TASK:
Looking at the records below, please say how many lines contain the word "Viewport", as a bare number.

ENTRIES SUPPLIED:
▬▬▬

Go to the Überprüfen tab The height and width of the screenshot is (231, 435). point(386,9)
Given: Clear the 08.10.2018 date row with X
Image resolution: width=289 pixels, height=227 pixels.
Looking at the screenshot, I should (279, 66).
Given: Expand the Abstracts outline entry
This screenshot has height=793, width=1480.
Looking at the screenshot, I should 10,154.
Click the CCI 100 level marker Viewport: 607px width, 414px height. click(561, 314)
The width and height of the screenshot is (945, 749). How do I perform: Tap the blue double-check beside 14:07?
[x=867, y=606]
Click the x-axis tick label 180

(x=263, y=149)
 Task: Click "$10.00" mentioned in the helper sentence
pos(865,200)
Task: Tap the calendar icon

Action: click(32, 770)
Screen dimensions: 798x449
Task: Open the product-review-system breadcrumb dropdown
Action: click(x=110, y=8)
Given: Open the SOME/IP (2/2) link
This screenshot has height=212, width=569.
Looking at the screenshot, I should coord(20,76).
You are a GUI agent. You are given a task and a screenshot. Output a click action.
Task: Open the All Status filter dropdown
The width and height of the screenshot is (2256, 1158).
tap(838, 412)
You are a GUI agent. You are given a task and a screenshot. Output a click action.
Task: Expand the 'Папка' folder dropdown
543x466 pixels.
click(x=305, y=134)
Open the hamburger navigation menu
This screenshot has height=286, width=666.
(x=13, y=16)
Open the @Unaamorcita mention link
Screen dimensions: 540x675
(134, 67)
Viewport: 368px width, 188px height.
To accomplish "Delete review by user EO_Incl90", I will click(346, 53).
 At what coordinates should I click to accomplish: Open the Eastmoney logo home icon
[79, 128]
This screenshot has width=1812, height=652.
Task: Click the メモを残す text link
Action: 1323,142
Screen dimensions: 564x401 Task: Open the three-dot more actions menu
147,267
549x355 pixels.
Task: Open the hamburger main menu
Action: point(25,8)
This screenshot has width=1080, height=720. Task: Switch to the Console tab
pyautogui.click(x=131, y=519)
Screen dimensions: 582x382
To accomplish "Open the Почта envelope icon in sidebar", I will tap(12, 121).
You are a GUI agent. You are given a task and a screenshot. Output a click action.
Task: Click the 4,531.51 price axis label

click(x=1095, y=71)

▬▬▬

YOUR RESPONSE:
2